*WHAT THE TASK REQUIRES*
Write back every line of the listing exactly, excluding images.

..............................

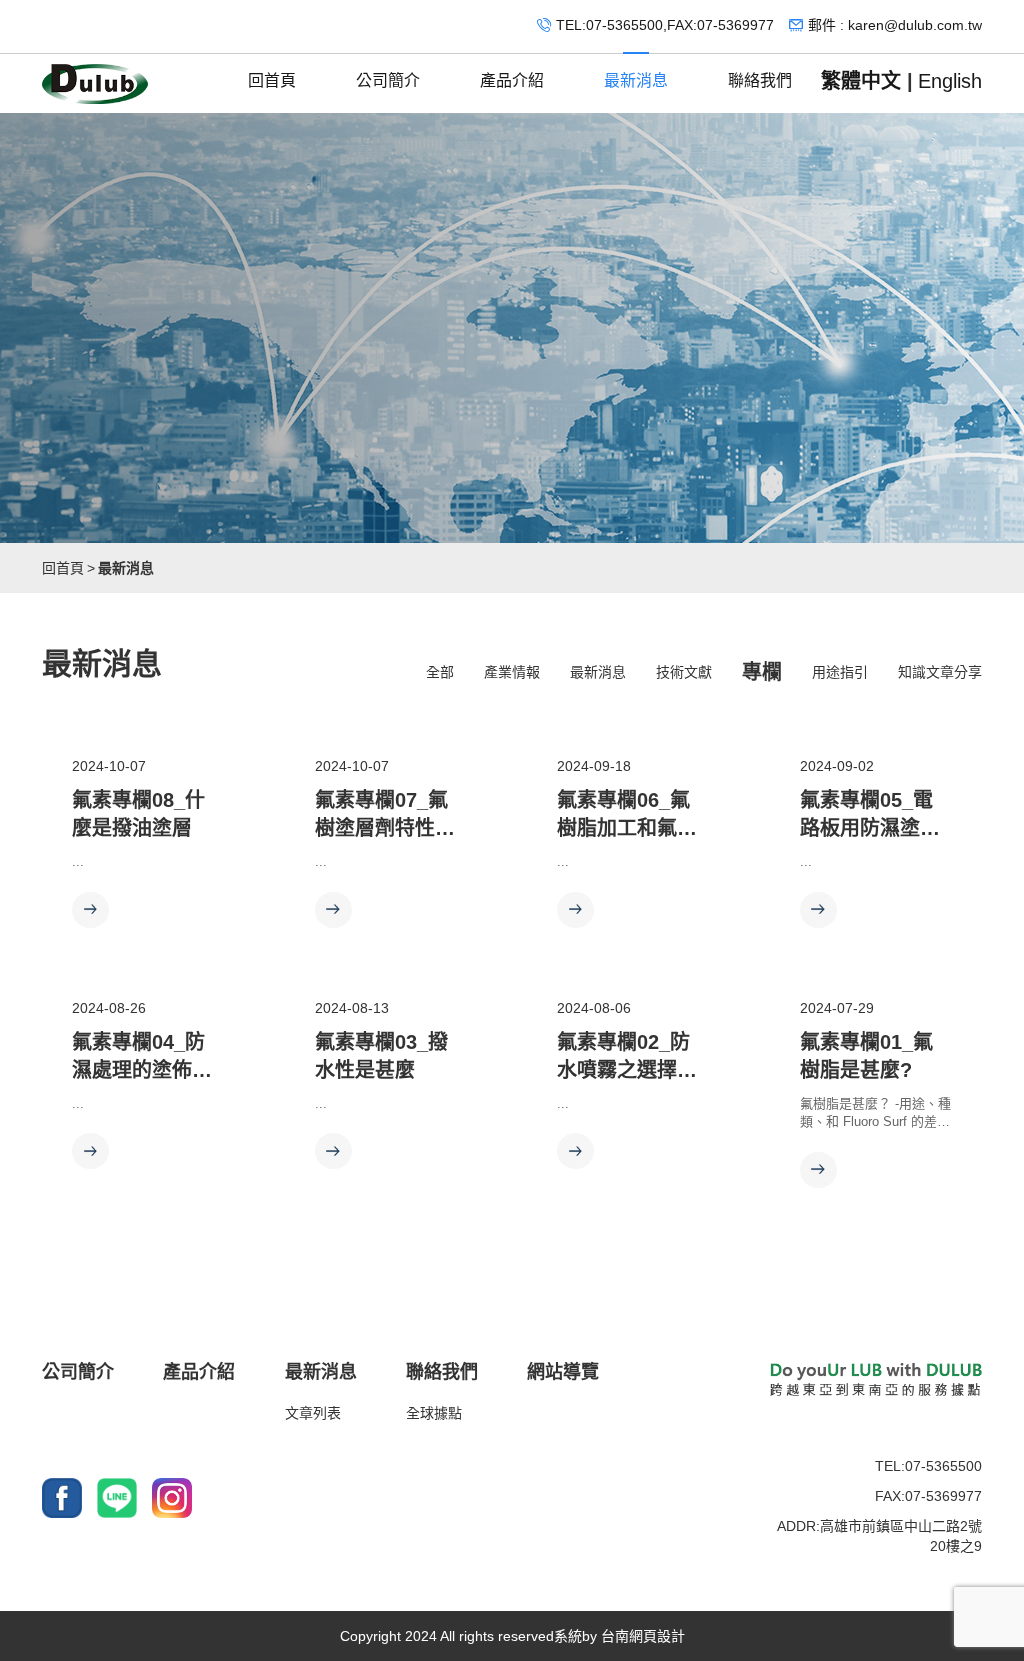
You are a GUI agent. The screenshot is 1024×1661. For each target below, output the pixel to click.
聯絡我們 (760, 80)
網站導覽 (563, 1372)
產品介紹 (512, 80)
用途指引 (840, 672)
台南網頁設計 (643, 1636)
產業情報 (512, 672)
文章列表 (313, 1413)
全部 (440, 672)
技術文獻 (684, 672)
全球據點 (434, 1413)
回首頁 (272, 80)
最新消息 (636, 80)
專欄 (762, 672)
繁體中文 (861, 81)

..............................

*OUTPUT OF THE TASK*
You are a GUI agent. The screenshot is 1024×1661. For each target below, output the pixel to click.
聯絡我們 (760, 80)
網站導覽 (563, 1372)
產品介紹 (512, 80)
用途指引 (840, 672)
台南網頁設計 (643, 1636)
產業情報 (512, 672)
文章列表 (313, 1413)
全部 (440, 672)
技術文獻 (684, 672)
全球據點 (434, 1413)
回首頁 (272, 80)
最新消息 (636, 80)
專欄 (762, 672)
繁體中文 (861, 81)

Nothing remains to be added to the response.